**What needs to be done**
Reproduce the lines of the material below verbatim, starting with the line that contains "Given: Click the Inspector lock icon" and continuing through the final line of the material, both ends included.

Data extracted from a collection
★ ★ ★ ★ ★ ★ ★

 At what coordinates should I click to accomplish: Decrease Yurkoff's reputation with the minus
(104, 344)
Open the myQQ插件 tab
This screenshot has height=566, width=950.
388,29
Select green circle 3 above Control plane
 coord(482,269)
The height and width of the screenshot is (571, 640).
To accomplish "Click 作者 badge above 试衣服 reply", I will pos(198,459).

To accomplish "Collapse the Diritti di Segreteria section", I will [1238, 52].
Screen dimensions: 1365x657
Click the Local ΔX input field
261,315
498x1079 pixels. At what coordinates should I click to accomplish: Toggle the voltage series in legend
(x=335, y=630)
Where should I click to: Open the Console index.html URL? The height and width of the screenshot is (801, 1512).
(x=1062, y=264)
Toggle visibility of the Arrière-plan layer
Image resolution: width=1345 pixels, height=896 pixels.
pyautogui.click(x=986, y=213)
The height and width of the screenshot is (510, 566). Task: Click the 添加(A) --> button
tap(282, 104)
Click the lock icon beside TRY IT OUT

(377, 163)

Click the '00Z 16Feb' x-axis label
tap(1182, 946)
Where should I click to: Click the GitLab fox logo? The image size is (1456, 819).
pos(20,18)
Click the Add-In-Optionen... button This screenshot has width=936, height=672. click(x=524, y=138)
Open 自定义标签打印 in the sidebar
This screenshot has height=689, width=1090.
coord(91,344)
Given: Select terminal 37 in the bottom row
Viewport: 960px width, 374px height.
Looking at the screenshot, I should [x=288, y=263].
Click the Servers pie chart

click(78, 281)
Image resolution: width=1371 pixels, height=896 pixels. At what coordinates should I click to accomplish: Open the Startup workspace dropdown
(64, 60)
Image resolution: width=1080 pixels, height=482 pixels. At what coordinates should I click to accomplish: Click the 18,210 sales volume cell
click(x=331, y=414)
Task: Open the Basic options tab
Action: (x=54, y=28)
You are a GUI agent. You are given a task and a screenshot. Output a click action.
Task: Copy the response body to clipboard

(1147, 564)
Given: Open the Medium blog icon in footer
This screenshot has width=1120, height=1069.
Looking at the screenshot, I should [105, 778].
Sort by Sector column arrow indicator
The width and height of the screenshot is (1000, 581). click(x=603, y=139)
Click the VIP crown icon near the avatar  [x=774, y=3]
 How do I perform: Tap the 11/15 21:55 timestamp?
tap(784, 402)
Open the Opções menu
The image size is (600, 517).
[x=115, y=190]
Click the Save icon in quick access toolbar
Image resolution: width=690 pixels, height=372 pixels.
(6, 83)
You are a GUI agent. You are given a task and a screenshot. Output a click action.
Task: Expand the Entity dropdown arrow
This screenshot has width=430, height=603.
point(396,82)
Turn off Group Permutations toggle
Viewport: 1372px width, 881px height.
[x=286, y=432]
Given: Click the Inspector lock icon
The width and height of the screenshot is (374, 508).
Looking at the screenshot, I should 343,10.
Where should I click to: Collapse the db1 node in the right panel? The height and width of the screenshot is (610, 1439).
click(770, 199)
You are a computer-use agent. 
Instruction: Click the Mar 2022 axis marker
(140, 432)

★ ★ ★ ★ ★ ★ ★

**Right answer**
Given: Click the Inspector lock icon
The width and height of the screenshot is (374, 508).
Looking at the screenshot, I should 343,10.
Where should I click to: Collapse the db1 node in the right panel? The height and width of the screenshot is (610, 1439).
click(770, 199)
You are a computer-use agent. 
Instruction: Click the Mar 2022 axis marker
(140, 432)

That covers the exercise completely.